### EXERCISE PROMPT
Line by line, output the entries below exactly as they appear.

### DATA TO USE
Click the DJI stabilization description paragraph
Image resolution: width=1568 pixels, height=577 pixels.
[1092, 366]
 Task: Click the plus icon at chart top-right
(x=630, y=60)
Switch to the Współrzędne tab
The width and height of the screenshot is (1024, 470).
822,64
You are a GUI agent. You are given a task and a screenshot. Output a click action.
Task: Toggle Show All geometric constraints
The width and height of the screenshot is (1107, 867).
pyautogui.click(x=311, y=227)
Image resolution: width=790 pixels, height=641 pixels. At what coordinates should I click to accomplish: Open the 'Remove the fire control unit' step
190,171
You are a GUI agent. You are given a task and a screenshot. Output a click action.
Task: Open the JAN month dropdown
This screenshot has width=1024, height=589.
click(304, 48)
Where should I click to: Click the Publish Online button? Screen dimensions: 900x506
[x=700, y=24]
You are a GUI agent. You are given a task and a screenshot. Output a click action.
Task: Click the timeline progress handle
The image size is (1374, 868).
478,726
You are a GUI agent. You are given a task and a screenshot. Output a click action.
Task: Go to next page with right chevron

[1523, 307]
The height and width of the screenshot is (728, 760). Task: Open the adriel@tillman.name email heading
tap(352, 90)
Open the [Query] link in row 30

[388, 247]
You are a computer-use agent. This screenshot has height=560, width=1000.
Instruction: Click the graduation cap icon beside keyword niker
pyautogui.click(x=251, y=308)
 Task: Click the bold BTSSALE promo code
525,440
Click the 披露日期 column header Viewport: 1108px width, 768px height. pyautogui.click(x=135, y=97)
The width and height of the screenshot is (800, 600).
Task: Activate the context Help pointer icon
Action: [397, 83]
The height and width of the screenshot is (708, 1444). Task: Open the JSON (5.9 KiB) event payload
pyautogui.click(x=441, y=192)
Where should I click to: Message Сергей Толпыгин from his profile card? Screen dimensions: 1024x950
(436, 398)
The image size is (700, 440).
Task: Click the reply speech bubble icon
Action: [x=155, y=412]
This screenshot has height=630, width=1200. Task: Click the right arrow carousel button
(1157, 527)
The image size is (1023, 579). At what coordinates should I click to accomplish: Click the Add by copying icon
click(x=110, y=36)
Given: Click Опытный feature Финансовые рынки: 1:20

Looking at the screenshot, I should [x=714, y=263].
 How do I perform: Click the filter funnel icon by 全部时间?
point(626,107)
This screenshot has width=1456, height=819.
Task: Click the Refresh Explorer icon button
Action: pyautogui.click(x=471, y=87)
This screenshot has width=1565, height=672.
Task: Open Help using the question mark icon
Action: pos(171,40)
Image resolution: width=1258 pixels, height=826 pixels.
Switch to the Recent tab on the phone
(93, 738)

### ANSWER FOR THE TASK
Click the DJI stabilization description paragraph
Image resolution: width=1568 pixels, height=577 pixels.
[1092, 366]
 Task: Click the plus icon at chart top-right
(x=630, y=60)
Switch to the Współrzędne tab
The width and height of the screenshot is (1024, 470).
822,64
You are a GUI agent. You are given a task and a screenshot. Output a click action.
Task: Toggle Show All geometric constraints
The width and height of the screenshot is (1107, 867).
pyautogui.click(x=311, y=227)
Image resolution: width=790 pixels, height=641 pixels. At what coordinates should I click to accomplish: Open the 'Remove the fire control unit' step
190,171
You are a GUI agent. You are given a task and a screenshot. Output a click action.
Task: Open the JAN month dropdown
This screenshot has width=1024, height=589.
click(304, 48)
Where should I click to: Click the Publish Online button? Screen dimensions: 900x506
[x=700, y=24]
You are a GUI agent. You are given a task and a screenshot. Output a click action.
Task: Click the timeline progress handle
The image size is (1374, 868).
478,726
You are a GUI agent. You are given a task and a screenshot. Output a click action.
Task: Go to next page with right chevron

[1523, 307]
The height and width of the screenshot is (728, 760). Task: Open the adriel@tillman.name email heading
tap(352, 90)
Open the [Query] link in row 30

[388, 247]
You are a computer-use agent. This screenshot has height=560, width=1000.
Instruction: Click the graduation cap icon beside keyword niker
pyautogui.click(x=251, y=308)
 Task: Click the bold BTSSALE promo code
525,440
Click the 披露日期 column header Viewport: 1108px width, 768px height. pyautogui.click(x=135, y=97)
The width and height of the screenshot is (800, 600).
Task: Activate the context Help pointer icon
Action: [397, 83]
The height and width of the screenshot is (708, 1444). Task: Open the JSON (5.9 KiB) event payload
pyautogui.click(x=441, y=192)
Where should I click to: Message Сергей Толпыгин from his profile card? Screen dimensions: 1024x950
(436, 398)
The image size is (700, 440).
Task: Click the reply speech bubble icon
Action: [x=155, y=412]
This screenshot has height=630, width=1200. Task: Click the right arrow carousel button
(1157, 527)
The image size is (1023, 579). At what coordinates should I click to accomplish: Click the Add by copying icon
click(x=110, y=36)
Given: Click Опытный feature Финансовые рынки: 1:20

Looking at the screenshot, I should [x=714, y=263].
 How do I perform: Click the filter funnel icon by 全部时间?
point(626,107)
This screenshot has width=1456, height=819.
Task: Click the Refresh Explorer icon button
Action: pyautogui.click(x=471, y=87)
This screenshot has width=1565, height=672.
Task: Open Help using the question mark icon
Action: pos(171,40)
Image resolution: width=1258 pixels, height=826 pixels.
Switch to the Recent tab on the phone
(93, 738)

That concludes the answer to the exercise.